When I moved to France, back in 2010, it just so happened that my friend Matt was going to be in Wales at the same time, and since Wales and France were a lot closer than we were in the US, we made a plan to meet up. At that point, I’d known Matt almost five years though we had never met in person. It’s been a long time since the internet was a place your parents warned you about, though that doesn’t always mean your parents were wrong. It just means to be careful. After five year, though, I was fairly sure Matt wasn’t a serial killer. So we made a plan to meet up in Paris because who doesn’t want to say they have a rendez-vous in Paris?
We also decided, as we came up with this plan mostly on a whim, that there should be a red dress. It would be a defining feature – the rose in the pocket, the plaid shirt, the green hoodie – that created recognition, helped me stand out. Of course, in France, wearing anything other than black will make you stand out, but red is such a strong color. It screams, “notice me!” Long story short, it took me nearly 3 months to find the *right Red Dress, and when we did meet up, it was December and snowing, so the dress was covered by a coat and boots and scarves. It’s the thought that counts, though. That Red Dress was a symbol, something to make me stand out, a character trait of the moment, if you will.

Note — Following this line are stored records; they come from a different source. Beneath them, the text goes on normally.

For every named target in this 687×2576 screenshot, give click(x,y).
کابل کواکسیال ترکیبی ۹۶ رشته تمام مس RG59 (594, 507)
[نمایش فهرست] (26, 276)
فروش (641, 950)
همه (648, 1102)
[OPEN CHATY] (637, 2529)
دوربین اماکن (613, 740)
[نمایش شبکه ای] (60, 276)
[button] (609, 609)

How does this relate to writing, you might ask? Well, your characters are special. They are bits of you that have found their way onto paper and you need to give them something special. It could be a red dress or a tattoo crawling over their entire back or even a mole on their cheek. It’s their signature, be it natural or aided by fashion or society. These days, it’s easy enough to find a hundred protagonists that are the same race, same gender, and come from the same background, however much it is tweaked. You have to make yours stand out from the crowd. It doesn’t have to be something crazy or out there. Your girl doesn’t need to have blue hair and be a super ninja. Your guy doesn’t need to speak in rhyming couplets. But there has to be something.
I read a book the other day where the protagonist had little to no personality and neither did the rest of the characters. Did I care about his motivation? Did I care about the plot? Not at all. The only thing special about the book was the universe it lived in. A special world does not make special characters. Give them motivation, give us a reason to care, and give us a reason to remember them.
Harry Potter had his scar and his glasses. Katniss has her bow. Augustus Waters had his cigarette. What will you give your characters?